Fallacies about promotions

HBR Magazine has an article about career development fallacies. The author looked at the CVs of approximately 1000 executives to determine how executives get ahead. She found there were four fallacies about career advancement:
  • Job hoppers can hop their way into a promotion; instead stability with a company and internal promotion seem to lead up the ladder;
  • Move up the ladder; instead lateral moves can offer more exposure to senior management and then into a promotion;
  • A big company will lead to big moves. We have this problem in the career center: students are convinced they need to work for the Big 4 or the Big Ten or the Ivies, instead of thinking about how they will stand out better amongst a smaller pool;
  • Switching industries will hold back your career; instead think how you can bring a fresh perspective. The example about salary is a little fishy, since it means some industries are bargain shopping for managers in other industries.

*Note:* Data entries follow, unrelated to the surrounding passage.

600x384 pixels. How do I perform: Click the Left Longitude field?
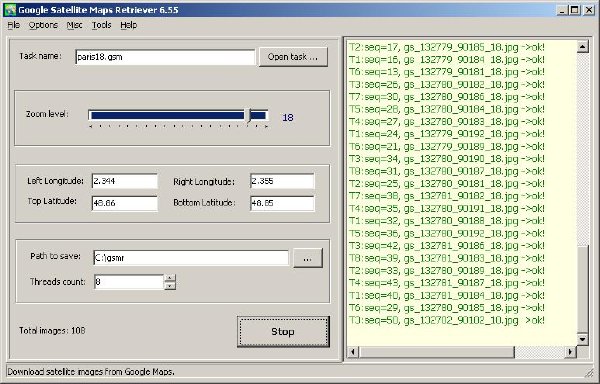click(125, 181)
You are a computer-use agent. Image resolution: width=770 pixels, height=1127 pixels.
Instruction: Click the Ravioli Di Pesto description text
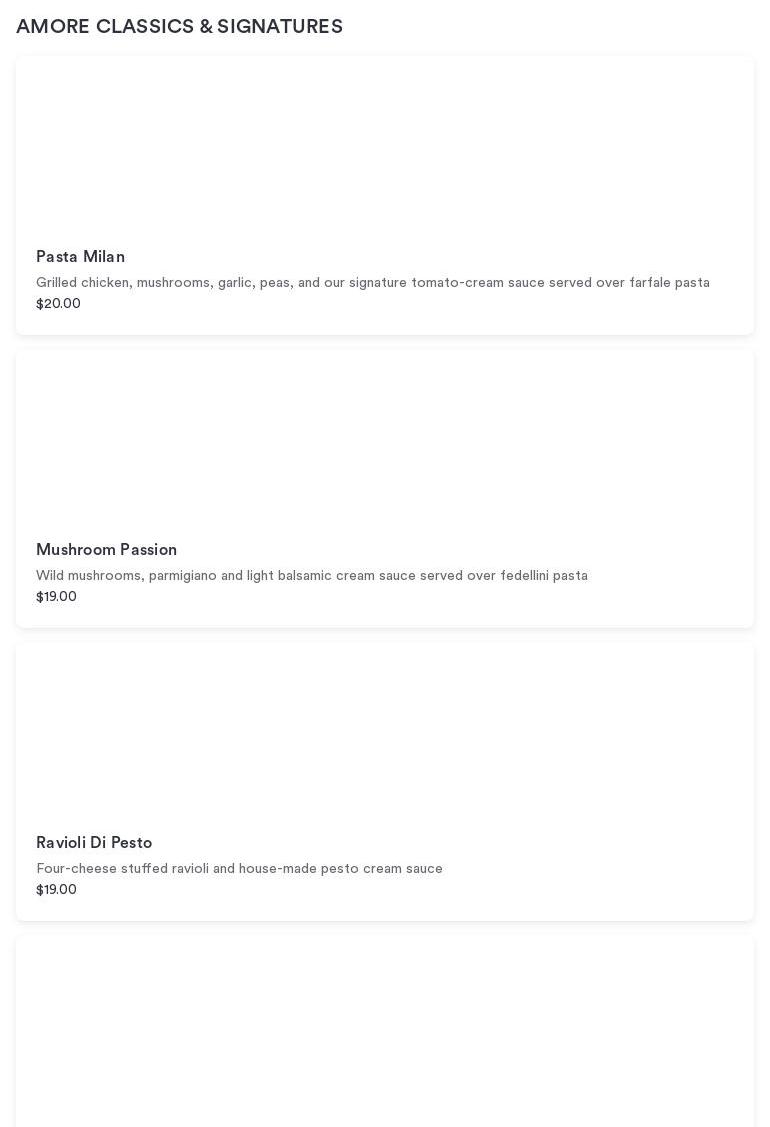pyautogui.click(x=239, y=869)
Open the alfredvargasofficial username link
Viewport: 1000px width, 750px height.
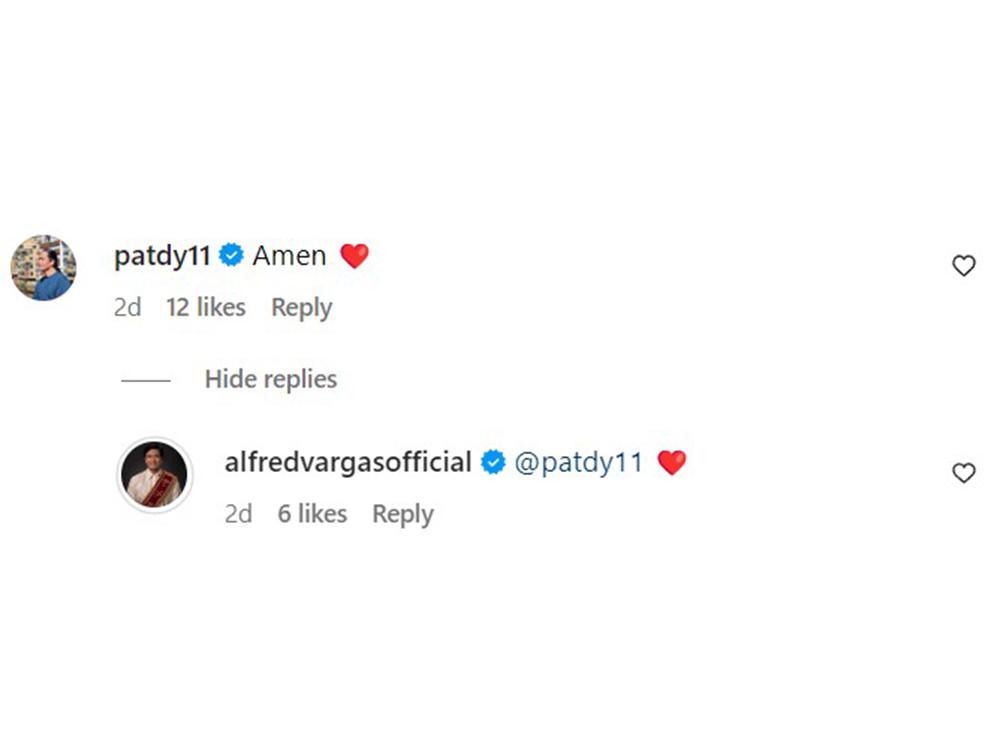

I have one quibble with this article: I do not know one career counsellor who advises flagrant job hopping, or even tentative bunny hopping, as a way to get ahead in a career. Most counsellors are talking risk takers away from frequent jumps based on brief infatuations with other companies or perceived slights that the job seeker takes as a sign to jump ship, instead of a sign to learn to work problems out.

However, the advice is good for career planners: stay steady, make your choices based on what you want to do and know that sometimes small can become big.